Public art, more or less

Perhaps the most important of my platforms is bettering the city’s relationship with artists. I know past rulers have been very “public” about the art we have here, but our artists are always just a bunch of know-nothing, high-profile out-of-towners, selected more for their status in snobby art circles than for their ability to actually produce art. They fly in, give us some trash, ask us to put it somewhere, and then they leave. Take Millennium Park’s sculpture by Anish Kapoor. He calls it “Cloud Gate.” Nice try, but everyone normal calls it “the bean” … an obvious failure, lost in translation between big-art government and the real people of this great country. Ceci n’est pas une “cloud gate.” Similarly, there’s a reason the Picasso sculpture in Daley Plaza is “Untitled”: it stinks! I won’t bore you with a list of the city’s other public art failures, lest this begin to resemble some kind of Yoko Ono performance.

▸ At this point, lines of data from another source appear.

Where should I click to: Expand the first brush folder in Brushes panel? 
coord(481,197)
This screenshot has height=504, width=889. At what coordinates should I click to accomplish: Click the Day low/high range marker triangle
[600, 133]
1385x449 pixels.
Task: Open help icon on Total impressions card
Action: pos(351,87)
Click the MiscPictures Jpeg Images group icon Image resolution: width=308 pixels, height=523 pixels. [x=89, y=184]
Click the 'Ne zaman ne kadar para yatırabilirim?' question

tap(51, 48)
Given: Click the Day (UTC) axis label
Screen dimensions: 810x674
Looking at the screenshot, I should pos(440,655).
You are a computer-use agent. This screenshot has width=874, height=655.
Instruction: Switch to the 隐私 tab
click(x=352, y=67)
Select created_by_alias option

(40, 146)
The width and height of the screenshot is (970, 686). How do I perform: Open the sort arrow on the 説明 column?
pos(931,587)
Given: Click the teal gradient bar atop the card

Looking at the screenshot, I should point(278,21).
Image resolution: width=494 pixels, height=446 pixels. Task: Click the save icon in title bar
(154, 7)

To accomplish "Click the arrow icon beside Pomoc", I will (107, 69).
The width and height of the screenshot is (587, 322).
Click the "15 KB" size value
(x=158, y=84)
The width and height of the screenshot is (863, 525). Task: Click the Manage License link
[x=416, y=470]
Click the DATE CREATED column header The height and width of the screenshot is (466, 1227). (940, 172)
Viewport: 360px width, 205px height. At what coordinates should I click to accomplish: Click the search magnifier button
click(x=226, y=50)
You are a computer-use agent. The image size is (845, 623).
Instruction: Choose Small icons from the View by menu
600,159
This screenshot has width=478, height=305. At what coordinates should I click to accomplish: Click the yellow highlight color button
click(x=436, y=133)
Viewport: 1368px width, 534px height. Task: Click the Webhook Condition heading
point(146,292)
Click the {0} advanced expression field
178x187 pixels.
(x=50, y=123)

No, enough with the past. The future is bright! For the first time in 15 years, spray-paint will again be available for purchase in Chicago. I will lift the citywide ban and fully encourage our youngsters to make their mark on our town. The streets are our canvas, and life is our paintbrush. Paint on, brothers and sisters!

In conjunction with the lifting of the spray-paint ban, I will be imposing a citywide ban on graffiti that doesn’t read “Richard M. Daley, Mayor.” Compromise, folks.

(Yoko Ono will not be asked to produce any work under this new plan.)